WORK ITEM A:
Answer these questions from the article on pre-processing spectroscopic data, one answer per line, marked the same way:
(i) What smoothing method was applied to the IMS data in the lecture?
(ii) What reason did the scientist give for smoothing the IMS data?
(iii) What size of sacks can end up needing disposal when someone asks the sample source for a specific amount?
WORK ITEM B: Repeat word for word the part of the article on pre-processing spectroscopic data between "I thought a" and "data not fit-for-purpose?", inclusive.

PAGE EXCERPT:
▬▬▬▬▬▬▬▬▬▬
Pre-processing spectroscopic data: for good or ill?

Full-Text PDF

Antony N. Davies^a,b Jan Gerretzen^a and Henk-Jan van Manen^a

^aExpert Capability Group – Measurement and Analytical Science, Nouryon Chemicals BV, Deventer, the Netherlands
^bSERC, Sustainable Environment Research Centre, Faculty of Computing, Engineering and Science, University of South Wales, UK

At a recent international conference, I attended a good lecture by a scientist using Ion Mobility Spectrometry (IMS) in a food analysis application. During the talk, one slide mentioned that they had used Savitzky–Golay smoothing on the IMS data and that started me wondering. I asked why they had decided that they needed to smooth the IMS data and was told that as they did it routinely for infrared spectra they just applied it to the IMS data as well.

I thought a better approach might have been to decide what data processing was really required and be able to justify the additional data manipulation steps in terms of improving on an analytical figure of merit, for example. You really need to start by accepting that the spectroscopic data you have just measured isn’t fit-for-purpose. Now measuring data of insufficient quality for the role it must play can have as many good (for “good” read unavoidable) reasons as bad.

Why is my raw data not fit-for-purpose?

One common reason is that you do not have enough sample. This may be unavoidable if there simply isn’t more available, but can also arise by failure to prepare enough during sub-sampling. Surprisingly often it is worth going back to the source of the sample and simply asking if you can have a specific amount required to carry out your analysis. This can sometimes lead to 5 kg sacks of material requiring disposal at the end of the work, but remember in many settings the people carrying out the sampling normally work in tonnes not in milligrams. Lack of sample amount can also make the answer to the analytical question less reliable if you do not have enough to carry out a number of full-method replicates of the analysis to deliver a good estimate of the error in your result. For a fuller discussion on sampling and errors, see the Sampling Column in this issue.
▬▬▬▬▬▬▬▬▬▬
AVAILABLE DATA:
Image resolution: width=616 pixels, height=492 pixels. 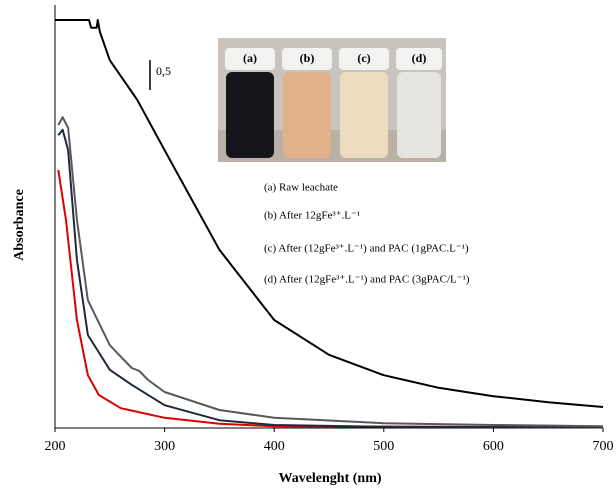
▬▬▬▬▬▬▬▬▬▬
SOLUTION A:
(i) Savitzky–Golay smoothing
(ii) They did it routinely for infrared spectra, so they applied it to the IMS data as well.
(iii) 5 kg sacks

SOLUTION B:
I thought a better approach might have been to decide what data processing was really required and be able to justify the additional data manipulation steps in terms of improving on an analytical figure of merit, for example. You really need to start by accepting that the spectroscopic data you have just measured isn’t fit-for-purpose. Now measuring data of insufficient quality for the role it must play can have as many good (for “good” read unavoidable) reasons as bad.

Why is my raw data not fit-for-purpose?